GRAND STRATEGYAmerican Grand Strategy, Realism, and the Russo-Ukraine War

By Lawrence Freedman

Published 18 September 2023

Choices in foreign policy are never simple and are always sub-optimal. The choice faced now is whether to continue to support Ukraine fighting a messy, tragic war, which it may take time to win, or to let it carry on alone, with the prospect of an even more tragic conclusion from which the Western Alliance, let alone Ukraine, might never recover. As Western countries are not actually doing the fighting and have the resources to sustain Ukraine in its struggle, in the end this is not that difficult a choice to make. No, Ukraine is not another Vietnam.

Most assessments of Vladimir Putin’s strategy suggest that he believes that he can keep the war going indefinitely and intends to do so until the Ukrainians tire of the fight, or at least their Western supporters decide to call it a day. In particular he looks ahead to January 2025 when he hopes for Donald Trump’s return to the Presidency.

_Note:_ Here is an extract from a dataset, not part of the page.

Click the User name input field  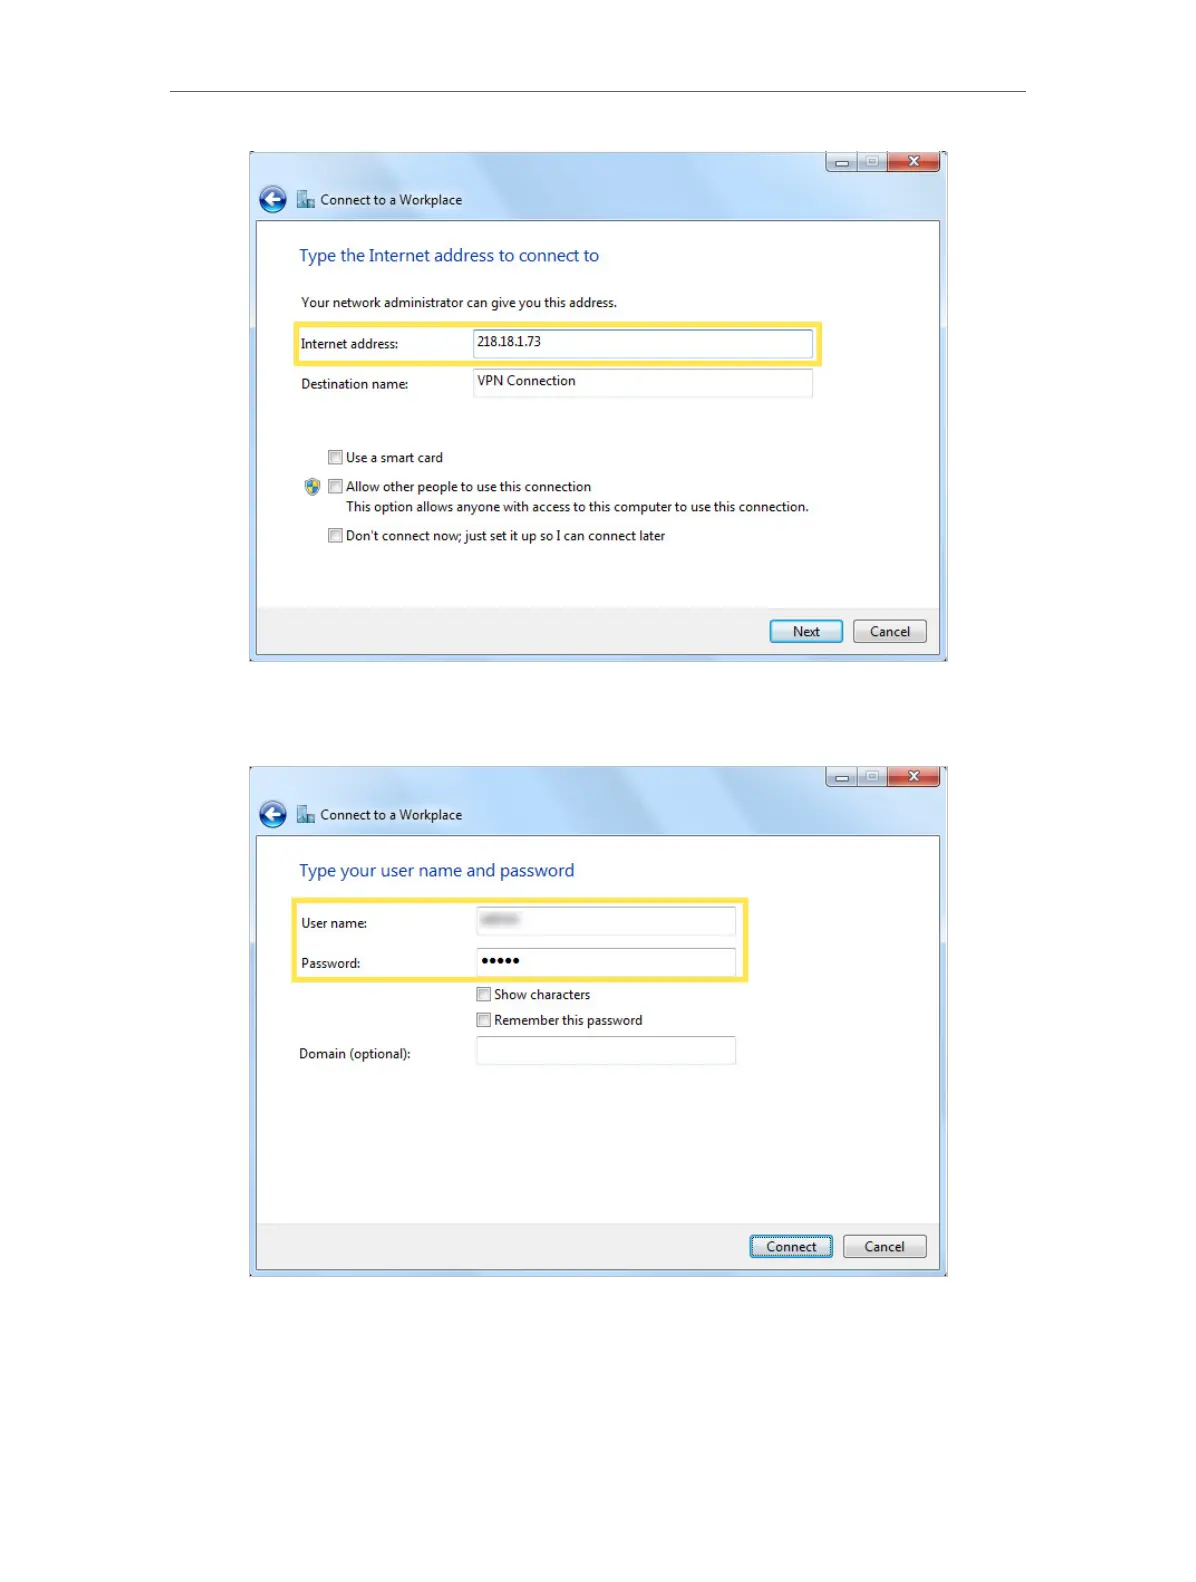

There is a long way to go, and a number of trials, before Trump gets back to the White House, and even if he does, his priorities will be elsewhere and his policies unpredictable. For the moment there is still a bipartisan consensus supporting Ukraine, but since stories began to appear in the US press about the counter-offensive faltering there has been more questioning about whether it is in American interests to support an indefinite war and whether more effort needs to be made to find a diplomatic solution to bring it to a close.

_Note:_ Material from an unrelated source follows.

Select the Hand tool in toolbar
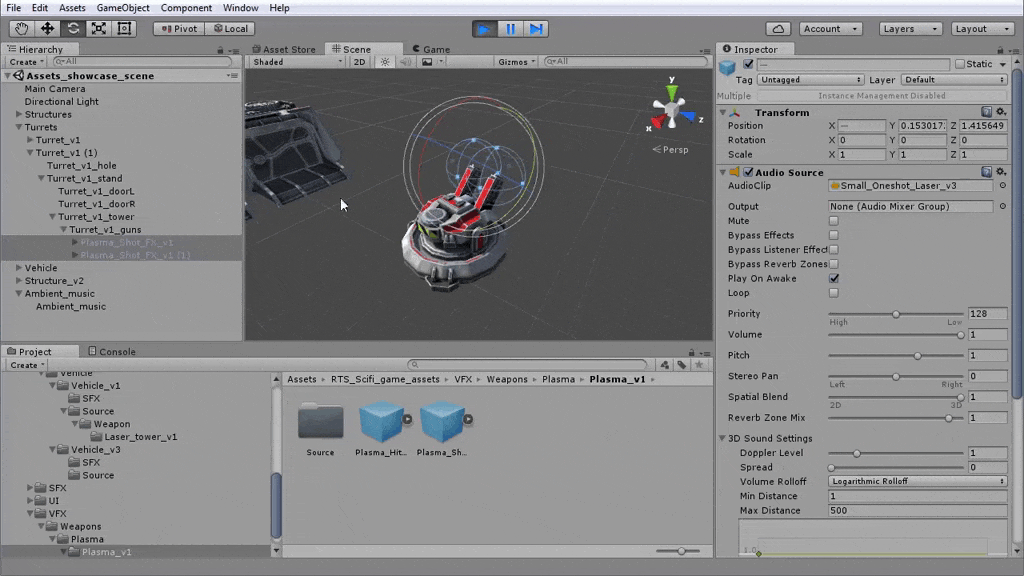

I am in no position to assess the state of American politics (Kori Schake did it for us here). Nor do I want to address all the twists and turns of conservative thinking on the war. There are some on the right – Tucker Carlson and Colonel Douglas MacGregor come to mind – who are anti-Ukraine and repeat Moscow’s talking points. Others just don’t want to spend money on another country’s war. The Heritage Foundation, once a bastion of hawkish views, and until recently ready to argue the case for supporting Ukraine, has acquired a new populist leadership that has started to lobby against the Biden administration’s budget requests, much to the dismay of some former conservative allies.

Many critics of the Biden Administration’s stance on Ukraine take care not to make excuses for Putin but they do take seriously his stubbornness and wonder whether it is the best use of American resources to sustain Ukraine’s fight. Because they insist on an unsentimental assessment of American interests they often identify as ‘Realists’.

One of the more vigorous and credible contributions to this strand of thought comes from Eldridge Colby, who served in the Pentagon during the Trump administration. I follow Colby on Twitter and it seems to me that he engages in arguments respectfully and politely, and so I will try to do the same.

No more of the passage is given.